CT: Beyond M2M, will single mode LTE handsets be viable as a replacement for today’s ultra lowcost 2G and 3G handsets?

EE: Altair offers single-mode LTE Cat-4, Cat-6 and Cat-10 chipsets today, but we’re not focused on handsets.

CT: Qualcomm recently announced partnerships and design wins for itss MDM9206 and MDM9207 LTE chipsets for LTE Cat-M and NB1. What does Qualcomm’s entry into the market mean for LTE chip specialists such as Altair and its competitors?

Eran Eshed:
If you build a solution optimised for a specific use case, there’s an opportunity to differentiate

EE: One perspective is that Qualcomm’s entry means that this is now a significant market, not that we needed this indication, but it means that the market is real and maturing. Altair, Sequans and even Marvell cannot invent new markets; if companies like Qualcomm, MediaTek, Hisilicon, Intel and others are not in a space, then it probably means the space is not real, so this is a good sign.

Qualcomm became so dominant in phones because that market is so consolidated in terms of its’ requirements.
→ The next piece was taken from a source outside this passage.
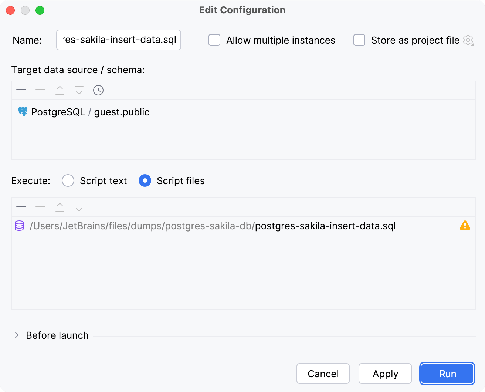Enable Allow multiple instances

pyautogui.click(x=214, y=40)
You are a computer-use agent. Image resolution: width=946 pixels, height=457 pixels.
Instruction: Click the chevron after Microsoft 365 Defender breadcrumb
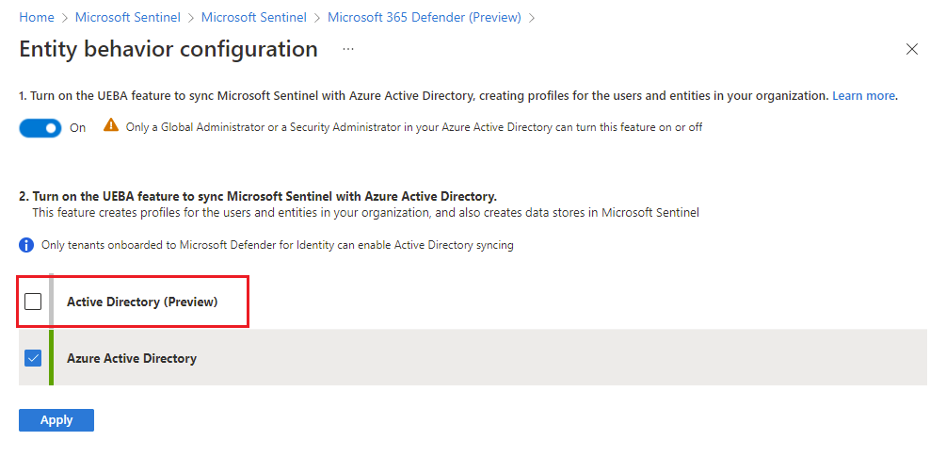click(x=532, y=18)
Regardless of whether a phone is a featurephone or smartphone, the volume driver is essentially one application and Qualcomm did a great job of having a strong grip over intellectual property rights and scaling to huge volumes. This has worked well for them, but the cellular world is changing.
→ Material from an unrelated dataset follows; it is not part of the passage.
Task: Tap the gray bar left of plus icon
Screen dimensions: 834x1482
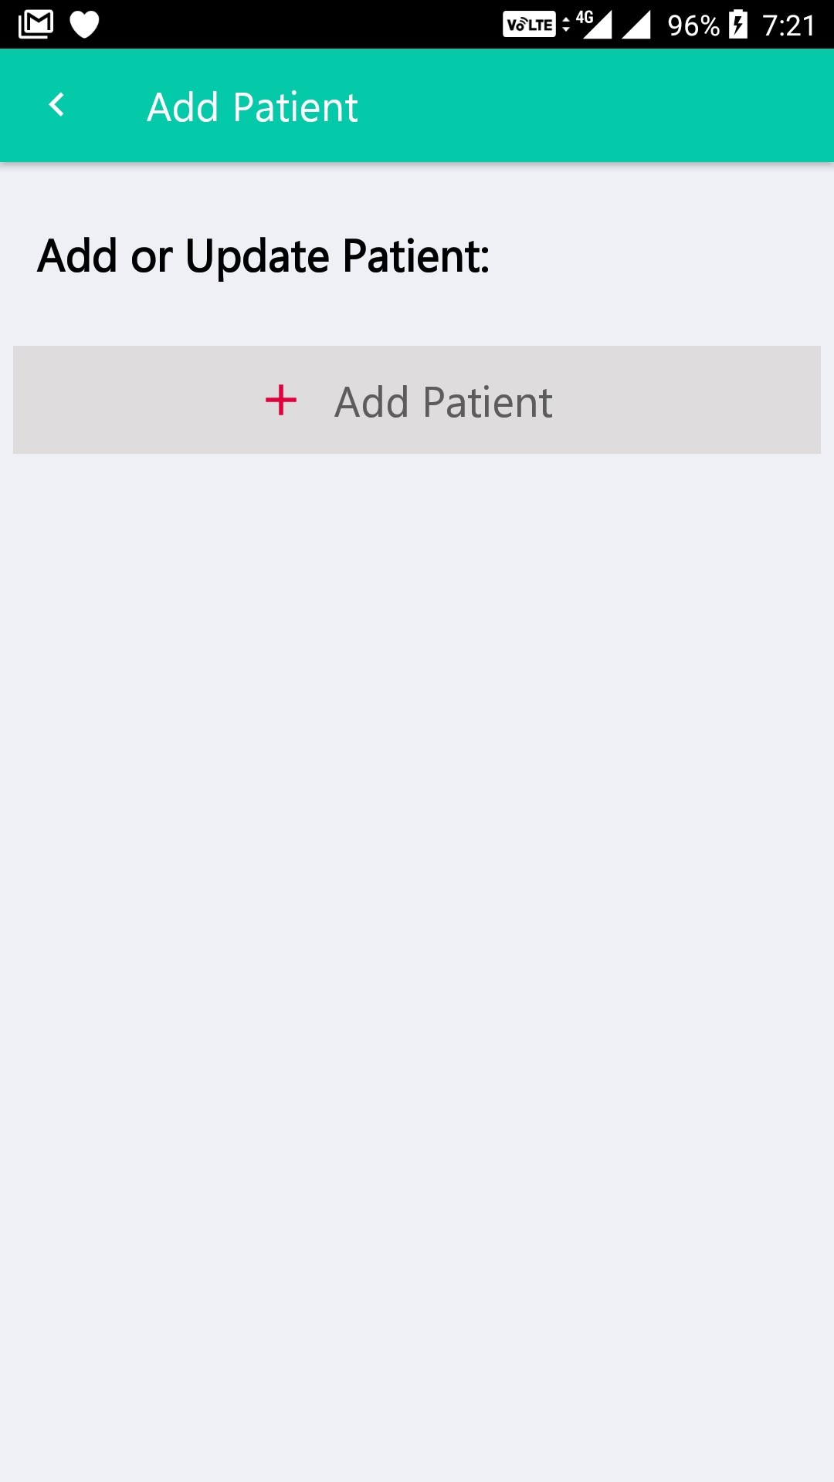Action: pos(139,400)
It is no longer just about phones, but it is about 100 different end markets with different needs. Of course the wireless modem is a common requirement, but the diversity of requirements is unlike anyone has known before, which creates opportunities for smaller players. As long as we differentiate ourselves, for example with extremely low power consumption, then, while some designers of devices with mains power such as electric meters won’t care, in perhaps ten other spaces people will care a lot about this capability.
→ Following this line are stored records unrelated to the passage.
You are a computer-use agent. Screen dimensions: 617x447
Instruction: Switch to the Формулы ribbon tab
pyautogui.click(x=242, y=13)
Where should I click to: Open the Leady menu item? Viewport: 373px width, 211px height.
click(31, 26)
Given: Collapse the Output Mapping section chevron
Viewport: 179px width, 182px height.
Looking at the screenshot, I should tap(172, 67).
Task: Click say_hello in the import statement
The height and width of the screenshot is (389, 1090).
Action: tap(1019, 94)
If we focus on some of these areas, it gives us the opportunity to dominate each of them and the volumes – even in IoT terms – will be huge. You can extend this to other areas if you understand the use case of the application such as the tracking device, the health device or the wearable device. If you build a solution optimised for that, then there’s an opportunity to differentiate. This differs from before, where someone had all the variants, sizes, functions and integration options covered. In addition, integration is not necessarily an advantage here; the applications processors Qualcomm and others offer are not an advantage for IoT, and neither are the peripheral functions such as Bluetooth and Wi-Fi in most cases.

Qualcomm has a broad portfolio, great technology and it is a fierce competitor. However, we have built a sustainable business in its shadow. In contrast to larger players, Altair can take advantage of its flexibility and speed of execution to give smaller – relative to the handset market – customers intimate relationships with more accommodation and attention. Customers know that loss of a one million unit order is not even a rounding error for Qualcomm, but for us it is a big, big deal, and we are extremely excited to win this kind of business.

Overall, the entry of more suppliers into the LTE IoT chip market is a positive, and forces us to be more competitive and aggressive, and to continue to design better products. We will continue to focus on what we do well and keep increasing our business, in the process showing that experience in IoT and customer engagements count. There is definitely room for the LTE IoT chip specialist.